HOW TO COMPLETE THIS TASK -
Return, from the data below, each line that contains the word "will".

Items from a dataset
--

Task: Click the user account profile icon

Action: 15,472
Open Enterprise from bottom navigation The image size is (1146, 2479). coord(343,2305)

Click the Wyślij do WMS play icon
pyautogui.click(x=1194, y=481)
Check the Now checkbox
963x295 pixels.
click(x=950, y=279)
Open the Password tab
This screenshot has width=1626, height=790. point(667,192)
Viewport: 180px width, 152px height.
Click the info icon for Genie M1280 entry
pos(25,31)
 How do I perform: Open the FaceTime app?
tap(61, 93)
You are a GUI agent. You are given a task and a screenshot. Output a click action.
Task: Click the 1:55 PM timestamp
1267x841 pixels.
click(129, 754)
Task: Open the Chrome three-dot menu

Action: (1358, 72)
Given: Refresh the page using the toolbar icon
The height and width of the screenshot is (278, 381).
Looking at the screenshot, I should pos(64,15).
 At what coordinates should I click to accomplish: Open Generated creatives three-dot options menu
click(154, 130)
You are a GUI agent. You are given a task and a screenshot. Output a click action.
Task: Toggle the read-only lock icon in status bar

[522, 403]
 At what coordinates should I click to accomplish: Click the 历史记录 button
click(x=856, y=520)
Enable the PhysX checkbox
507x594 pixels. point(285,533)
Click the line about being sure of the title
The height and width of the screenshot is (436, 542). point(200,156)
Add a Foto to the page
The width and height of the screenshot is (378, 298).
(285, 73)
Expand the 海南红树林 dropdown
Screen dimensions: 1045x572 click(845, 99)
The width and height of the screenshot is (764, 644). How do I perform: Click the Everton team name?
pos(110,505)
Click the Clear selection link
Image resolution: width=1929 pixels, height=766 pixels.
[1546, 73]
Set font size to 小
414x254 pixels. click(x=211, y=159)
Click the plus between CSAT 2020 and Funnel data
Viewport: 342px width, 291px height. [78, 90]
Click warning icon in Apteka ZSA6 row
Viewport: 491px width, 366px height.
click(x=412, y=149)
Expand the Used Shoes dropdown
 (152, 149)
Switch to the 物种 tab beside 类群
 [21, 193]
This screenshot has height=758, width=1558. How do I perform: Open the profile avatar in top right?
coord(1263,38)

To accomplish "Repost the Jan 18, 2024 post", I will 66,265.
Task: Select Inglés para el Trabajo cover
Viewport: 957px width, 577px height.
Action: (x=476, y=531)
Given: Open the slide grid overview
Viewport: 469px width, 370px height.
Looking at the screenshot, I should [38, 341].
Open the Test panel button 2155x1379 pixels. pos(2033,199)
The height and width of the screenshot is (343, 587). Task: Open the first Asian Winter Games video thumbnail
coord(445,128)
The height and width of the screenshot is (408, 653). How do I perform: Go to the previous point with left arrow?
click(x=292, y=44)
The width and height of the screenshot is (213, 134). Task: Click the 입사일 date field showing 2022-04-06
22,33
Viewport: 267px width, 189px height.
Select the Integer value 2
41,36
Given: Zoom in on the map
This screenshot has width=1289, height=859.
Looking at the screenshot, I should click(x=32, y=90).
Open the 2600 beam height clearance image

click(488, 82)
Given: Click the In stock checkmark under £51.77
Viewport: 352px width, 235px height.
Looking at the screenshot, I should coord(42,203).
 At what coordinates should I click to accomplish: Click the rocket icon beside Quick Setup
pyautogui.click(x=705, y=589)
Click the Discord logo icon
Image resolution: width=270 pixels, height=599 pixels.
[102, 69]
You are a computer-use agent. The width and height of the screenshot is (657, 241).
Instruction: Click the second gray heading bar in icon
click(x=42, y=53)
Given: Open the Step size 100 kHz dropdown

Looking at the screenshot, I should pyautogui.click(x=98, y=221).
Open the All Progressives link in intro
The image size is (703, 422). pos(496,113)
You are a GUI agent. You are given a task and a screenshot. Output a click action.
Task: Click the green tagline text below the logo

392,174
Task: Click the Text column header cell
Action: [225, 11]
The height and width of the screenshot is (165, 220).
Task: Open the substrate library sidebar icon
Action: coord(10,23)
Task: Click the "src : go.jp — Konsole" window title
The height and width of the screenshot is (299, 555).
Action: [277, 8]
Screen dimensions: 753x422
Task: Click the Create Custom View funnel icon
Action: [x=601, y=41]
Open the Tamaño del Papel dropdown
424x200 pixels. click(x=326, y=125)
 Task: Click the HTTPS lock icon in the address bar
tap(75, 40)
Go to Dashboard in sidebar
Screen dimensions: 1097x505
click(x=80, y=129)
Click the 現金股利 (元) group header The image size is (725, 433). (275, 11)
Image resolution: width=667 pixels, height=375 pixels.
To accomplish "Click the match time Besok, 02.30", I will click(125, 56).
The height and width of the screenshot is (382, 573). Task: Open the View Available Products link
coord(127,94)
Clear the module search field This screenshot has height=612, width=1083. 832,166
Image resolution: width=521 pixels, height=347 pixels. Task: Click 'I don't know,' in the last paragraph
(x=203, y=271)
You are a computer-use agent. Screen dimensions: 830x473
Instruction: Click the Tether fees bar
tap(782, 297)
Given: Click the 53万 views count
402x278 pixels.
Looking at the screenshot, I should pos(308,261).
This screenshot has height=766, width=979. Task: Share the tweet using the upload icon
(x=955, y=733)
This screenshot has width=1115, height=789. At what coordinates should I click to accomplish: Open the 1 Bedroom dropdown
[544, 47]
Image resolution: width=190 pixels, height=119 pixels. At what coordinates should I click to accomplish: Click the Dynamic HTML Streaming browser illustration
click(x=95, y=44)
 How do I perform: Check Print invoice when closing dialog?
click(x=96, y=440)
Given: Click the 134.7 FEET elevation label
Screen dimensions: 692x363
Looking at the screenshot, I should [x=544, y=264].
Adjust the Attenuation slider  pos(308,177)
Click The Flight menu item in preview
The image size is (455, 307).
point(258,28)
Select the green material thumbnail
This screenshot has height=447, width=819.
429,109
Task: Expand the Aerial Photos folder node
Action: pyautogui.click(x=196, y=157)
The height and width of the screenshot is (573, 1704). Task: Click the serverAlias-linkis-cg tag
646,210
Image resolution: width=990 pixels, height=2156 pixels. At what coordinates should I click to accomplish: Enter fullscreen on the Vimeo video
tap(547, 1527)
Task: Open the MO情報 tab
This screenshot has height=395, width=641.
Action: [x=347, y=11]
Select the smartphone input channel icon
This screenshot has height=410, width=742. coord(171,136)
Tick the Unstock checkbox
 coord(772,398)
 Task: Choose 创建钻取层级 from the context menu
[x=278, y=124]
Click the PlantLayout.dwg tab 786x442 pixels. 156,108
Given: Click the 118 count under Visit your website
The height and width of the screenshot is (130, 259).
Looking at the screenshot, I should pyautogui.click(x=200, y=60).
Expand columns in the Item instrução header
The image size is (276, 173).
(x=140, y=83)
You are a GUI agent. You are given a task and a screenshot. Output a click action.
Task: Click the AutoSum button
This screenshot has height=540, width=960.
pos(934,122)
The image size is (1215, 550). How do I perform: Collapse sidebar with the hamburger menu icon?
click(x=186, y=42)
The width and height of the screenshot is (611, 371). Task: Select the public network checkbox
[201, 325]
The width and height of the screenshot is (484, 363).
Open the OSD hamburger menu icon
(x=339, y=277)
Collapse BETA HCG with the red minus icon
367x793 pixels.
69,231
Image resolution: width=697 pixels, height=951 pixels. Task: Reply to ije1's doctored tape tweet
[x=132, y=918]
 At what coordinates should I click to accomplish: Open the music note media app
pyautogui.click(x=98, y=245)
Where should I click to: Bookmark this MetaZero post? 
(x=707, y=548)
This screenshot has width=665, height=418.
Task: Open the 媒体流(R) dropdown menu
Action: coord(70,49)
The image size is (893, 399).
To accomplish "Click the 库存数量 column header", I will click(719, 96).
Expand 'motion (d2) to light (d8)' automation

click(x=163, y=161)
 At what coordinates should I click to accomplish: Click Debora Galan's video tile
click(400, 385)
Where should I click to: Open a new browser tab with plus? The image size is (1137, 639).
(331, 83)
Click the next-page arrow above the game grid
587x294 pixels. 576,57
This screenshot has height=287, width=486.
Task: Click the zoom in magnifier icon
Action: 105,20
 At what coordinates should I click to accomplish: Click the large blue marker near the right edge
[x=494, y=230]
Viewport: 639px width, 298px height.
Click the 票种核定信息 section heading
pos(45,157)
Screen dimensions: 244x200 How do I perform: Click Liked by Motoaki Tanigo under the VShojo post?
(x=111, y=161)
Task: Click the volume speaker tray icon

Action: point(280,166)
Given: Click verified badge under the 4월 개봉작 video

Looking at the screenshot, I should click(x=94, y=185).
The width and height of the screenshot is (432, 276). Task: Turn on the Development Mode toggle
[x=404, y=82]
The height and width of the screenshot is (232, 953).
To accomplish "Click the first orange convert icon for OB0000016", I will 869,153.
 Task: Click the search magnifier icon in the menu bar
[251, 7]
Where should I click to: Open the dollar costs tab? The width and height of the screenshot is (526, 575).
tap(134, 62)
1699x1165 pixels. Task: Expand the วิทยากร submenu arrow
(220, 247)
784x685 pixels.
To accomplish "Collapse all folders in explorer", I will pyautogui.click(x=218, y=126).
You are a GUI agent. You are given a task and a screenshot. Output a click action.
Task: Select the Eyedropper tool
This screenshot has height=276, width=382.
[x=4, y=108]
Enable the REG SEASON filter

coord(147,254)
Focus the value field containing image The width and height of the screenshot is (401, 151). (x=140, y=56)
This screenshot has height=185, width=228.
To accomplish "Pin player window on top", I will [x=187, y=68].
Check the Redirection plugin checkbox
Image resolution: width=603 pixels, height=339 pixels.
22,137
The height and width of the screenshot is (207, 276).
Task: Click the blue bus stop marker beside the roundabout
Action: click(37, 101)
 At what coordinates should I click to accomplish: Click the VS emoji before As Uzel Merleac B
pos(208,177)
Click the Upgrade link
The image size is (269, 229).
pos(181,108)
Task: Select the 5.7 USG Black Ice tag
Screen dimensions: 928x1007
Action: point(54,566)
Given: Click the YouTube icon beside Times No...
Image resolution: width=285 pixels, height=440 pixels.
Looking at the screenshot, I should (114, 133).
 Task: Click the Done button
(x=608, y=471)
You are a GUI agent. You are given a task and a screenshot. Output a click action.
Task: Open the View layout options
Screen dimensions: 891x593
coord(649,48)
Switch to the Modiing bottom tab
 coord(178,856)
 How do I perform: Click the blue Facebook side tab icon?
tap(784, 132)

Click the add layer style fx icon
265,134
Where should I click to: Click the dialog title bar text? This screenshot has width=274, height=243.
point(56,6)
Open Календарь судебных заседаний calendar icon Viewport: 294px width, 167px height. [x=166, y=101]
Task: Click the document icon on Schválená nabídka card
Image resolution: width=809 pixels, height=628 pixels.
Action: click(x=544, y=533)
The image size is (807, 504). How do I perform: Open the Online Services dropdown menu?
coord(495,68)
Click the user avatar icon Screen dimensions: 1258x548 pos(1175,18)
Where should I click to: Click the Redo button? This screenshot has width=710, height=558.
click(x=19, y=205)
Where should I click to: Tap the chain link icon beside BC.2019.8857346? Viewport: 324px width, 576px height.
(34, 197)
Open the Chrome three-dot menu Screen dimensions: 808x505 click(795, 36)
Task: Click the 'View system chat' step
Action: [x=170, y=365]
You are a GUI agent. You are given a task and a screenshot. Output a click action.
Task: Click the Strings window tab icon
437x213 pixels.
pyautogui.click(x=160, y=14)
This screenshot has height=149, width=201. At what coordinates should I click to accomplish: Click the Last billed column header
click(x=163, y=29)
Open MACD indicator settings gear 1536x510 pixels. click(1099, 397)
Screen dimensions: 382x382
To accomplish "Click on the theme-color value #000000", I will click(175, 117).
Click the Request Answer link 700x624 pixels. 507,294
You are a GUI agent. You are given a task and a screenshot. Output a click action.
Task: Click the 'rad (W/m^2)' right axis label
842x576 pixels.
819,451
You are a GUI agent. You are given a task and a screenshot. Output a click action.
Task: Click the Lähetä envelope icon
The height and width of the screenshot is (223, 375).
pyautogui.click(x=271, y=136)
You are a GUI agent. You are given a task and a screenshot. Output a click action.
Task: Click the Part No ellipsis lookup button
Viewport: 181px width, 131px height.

--

EXERCISE OUTPUT -
To accomplish "Repost the Jan 18, 2024 post", I will 66,265.
To accomplish "Click the match time Besok, 02.30", I will click(125, 56).
To accomplish "Click the 库存数量 column header", I will click(719, 96).
To accomplish "Click the first orange convert icon for OB0000016", I will 869,153.
To accomplish "Collapse all folders in explorer", I will pyautogui.click(x=218, y=126).
To accomplish "Pin player window on top", I will [x=187, y=68].
To accomplish "Click on the theme-color value #000000", I will click(175, 117).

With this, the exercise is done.